PROMPT: Can you recast the stretch of material from its start through the line containing "Looking at the screenshot, I should pos(116,116)." as a Markdown table with the columns Row and Line, skipping blank lines and leaving out the pictures?

[START DATA PROVIDED]

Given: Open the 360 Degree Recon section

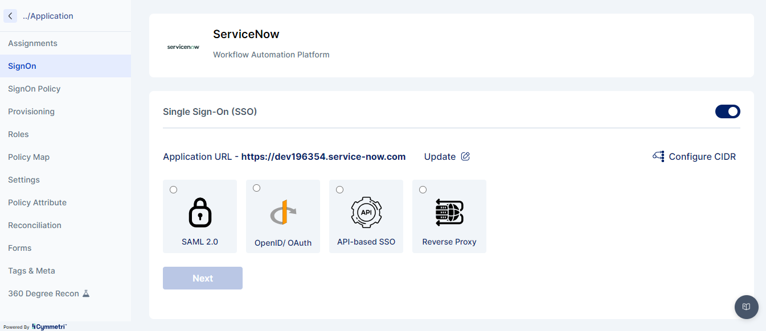Looking at the screenshot, I should point(43,293).
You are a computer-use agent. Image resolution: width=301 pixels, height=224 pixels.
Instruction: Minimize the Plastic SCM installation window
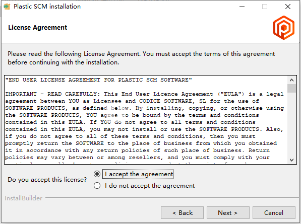coord(242,7)
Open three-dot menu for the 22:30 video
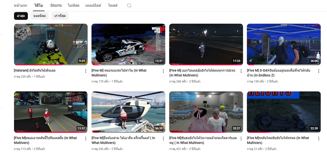Viewport: 327px width, 156px height. click(318, 139)
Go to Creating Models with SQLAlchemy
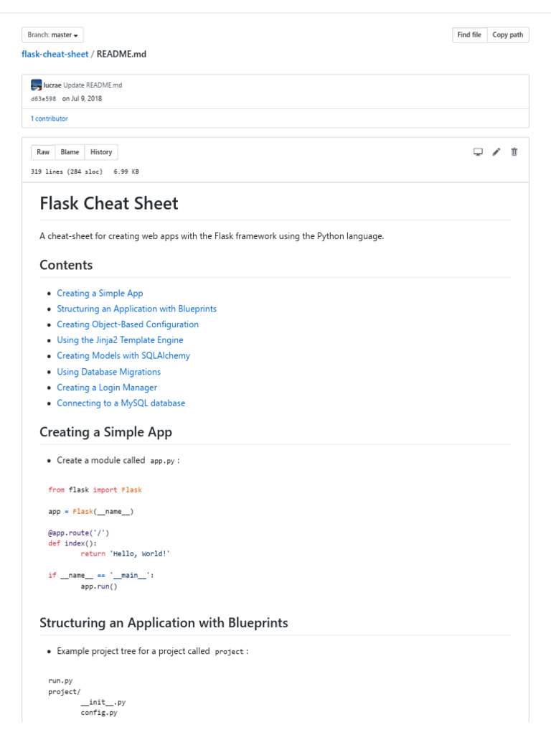This screenshot has width=551, height=735. tap(123, 355)
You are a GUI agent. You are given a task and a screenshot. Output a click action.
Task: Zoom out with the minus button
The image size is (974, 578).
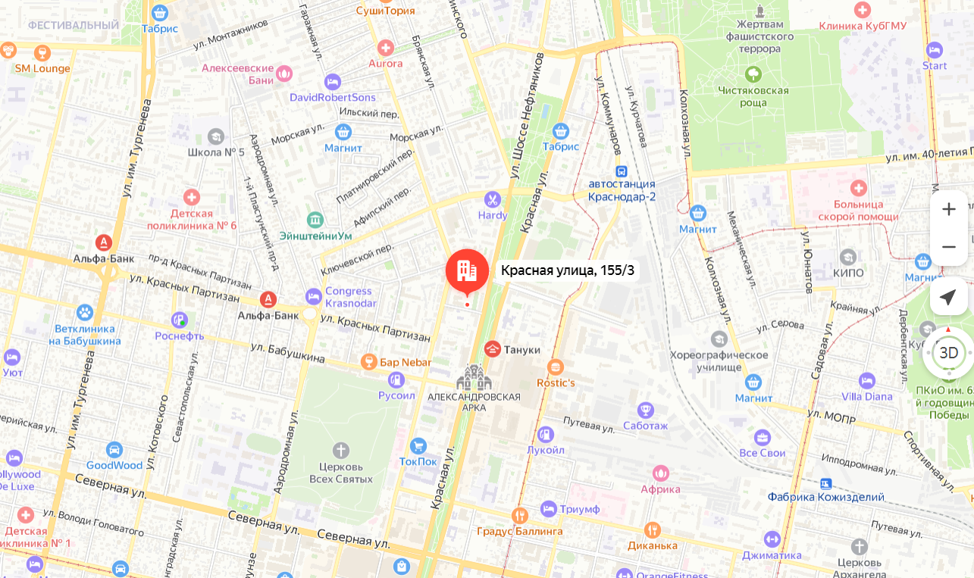948,247
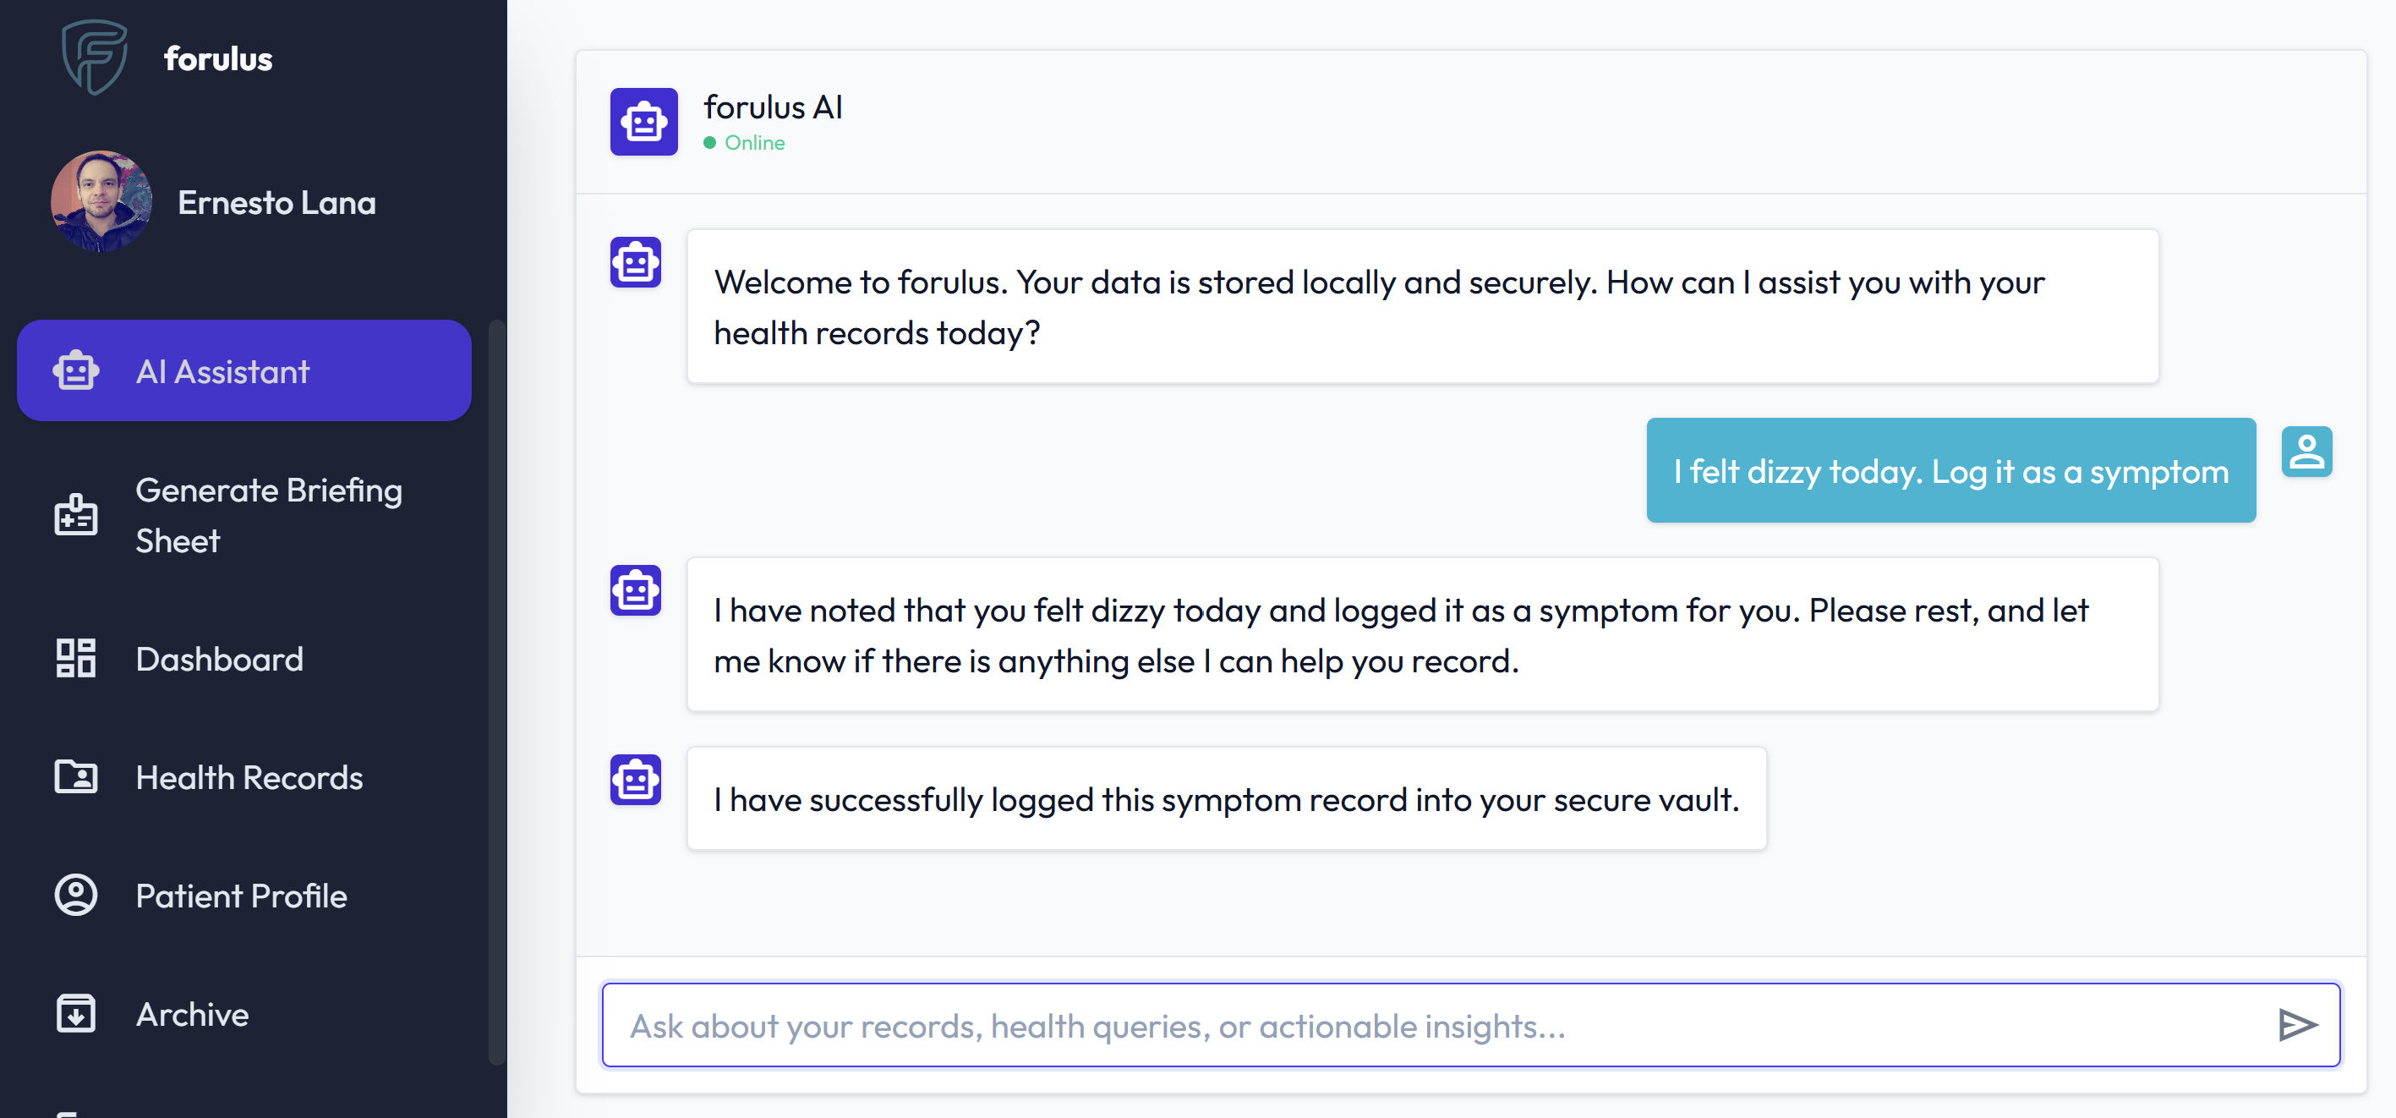Open the AI Assistant menu item

244,371
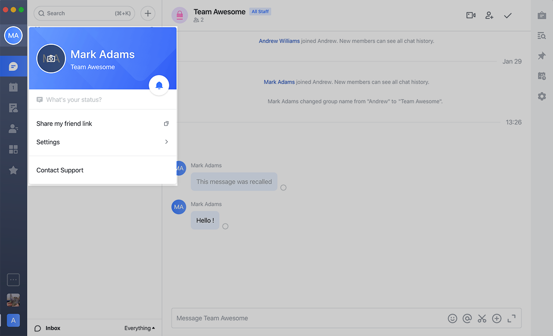Screen dimensions: 553x336
Task: Click the checkmark icon in chat header
Action: [508, 15]
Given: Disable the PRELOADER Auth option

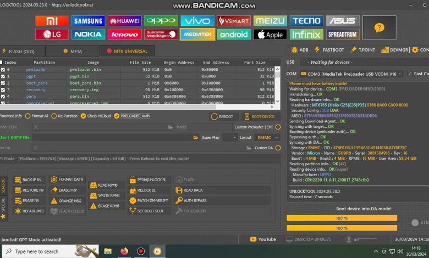Looking at the screenshot, I should pos(116,116).

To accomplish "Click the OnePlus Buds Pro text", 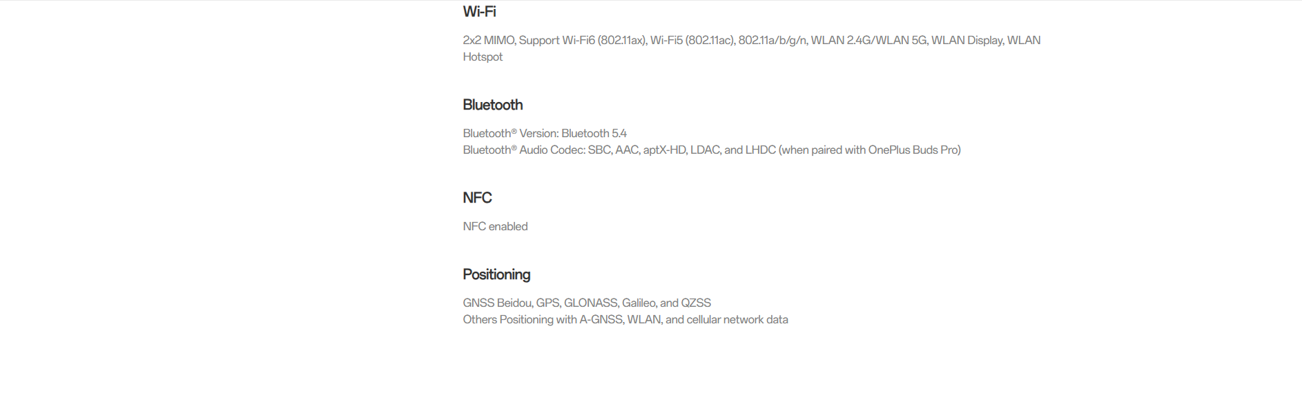I will coord(913,150).
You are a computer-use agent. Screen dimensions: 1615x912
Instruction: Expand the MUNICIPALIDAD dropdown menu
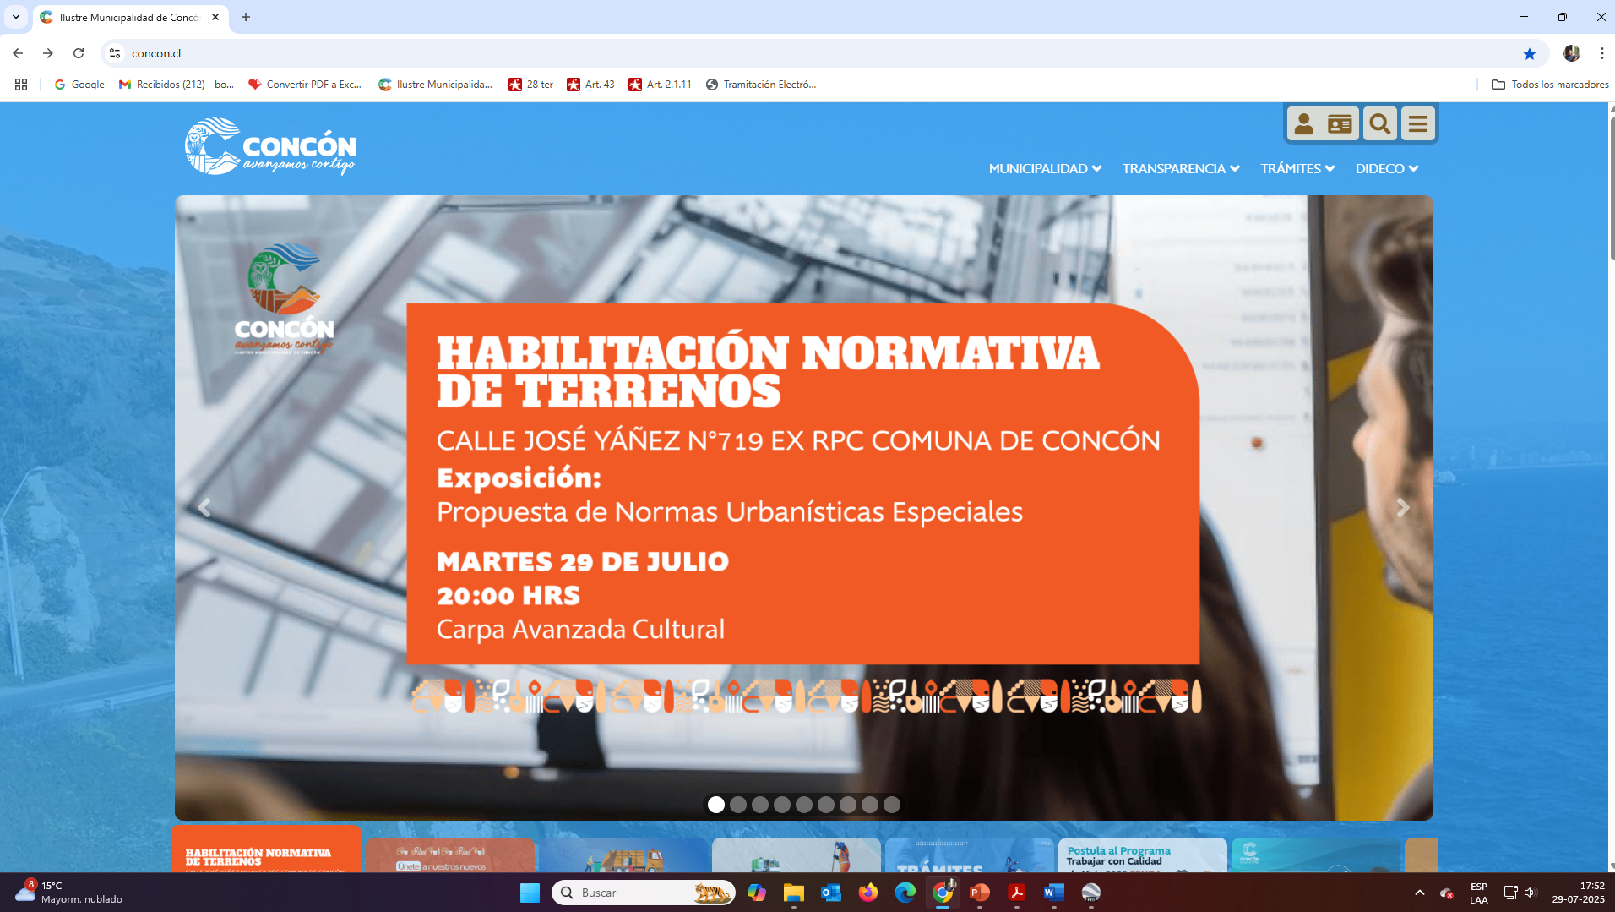pyautogui.click(x=1045, y=169)
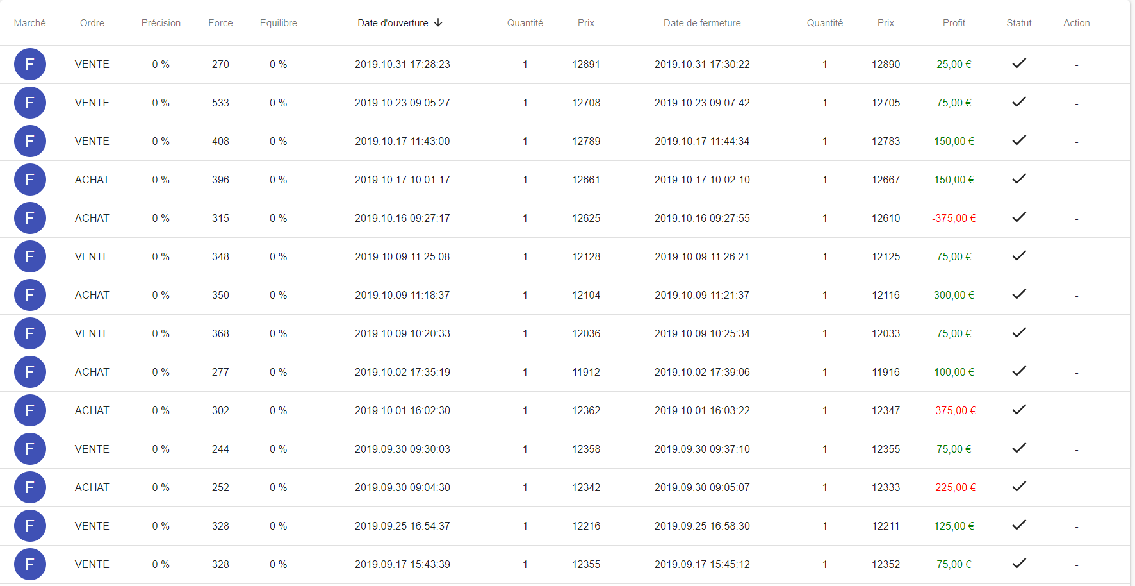
Task: Sort by the Date de fermeture header
Action: click(x=702, y=23)
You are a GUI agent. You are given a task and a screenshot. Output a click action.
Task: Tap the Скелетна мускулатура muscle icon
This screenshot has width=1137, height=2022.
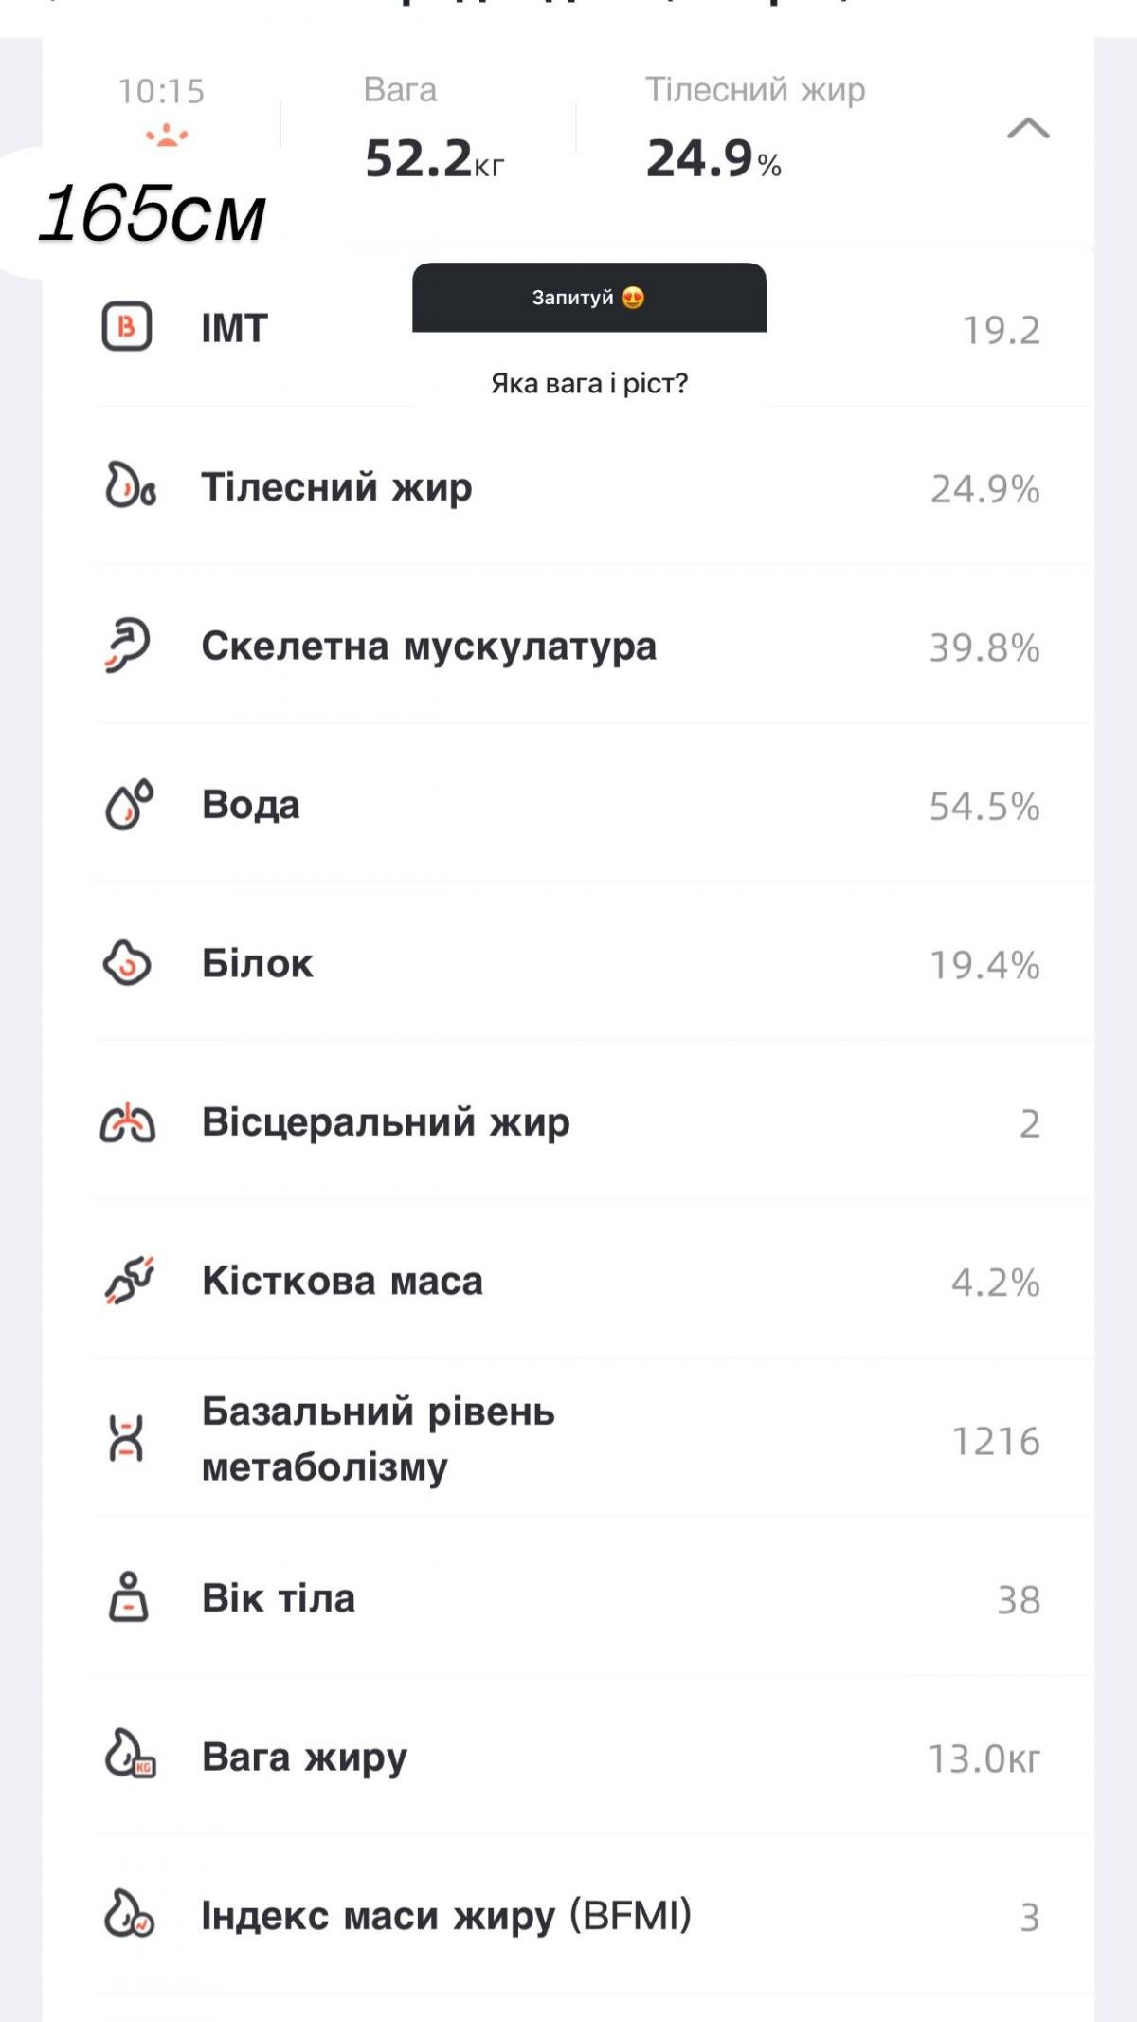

[END DATA PROVIDED]

SOLVED EXERCISE:
| Row | Line |
|---|---|
| 1 | Given: Open the 360 Degree Recon section |
| 2 | Looking at the screenshot, I should point(43,293). |
| 3 | You are a computer-use agent. Image resolution: width=301 pixels, height=224 pixels. |
| 4 | Instruction: Minimize the Plastic SCM installation window |
| 5 | coord(242,7) |
| 6 | Open three-dot menu for the 22:30 video |
| 7 | Viewport: 327px width, 156px height. click(318, 139) |
| 8 | Go to Creating Models with SQLAlchemy |
| 9 | This screenshot has width=551, height=735. tap(123, 355) |
| 10 | You are a GUI agent. You are given a task and a screenshot. Output a click action. |
| 11 | Task: Zoom out with the minus button |
| 12 | The image size is (974, 578). |
| 13 | 948,247 |
| 14 | Open the AI Assistant menu item |
| 15 | 244,371 |
| 16 | Screen dimensions: 553x336 |
| 17 | Task: Click the checkmark icon in chat header |
| 18 | Action: [508, 15] |
| 19 | Given: Disable the PRELOADER Auth option |
| 20 | Looking at the screenshot, I should pos(116,116). |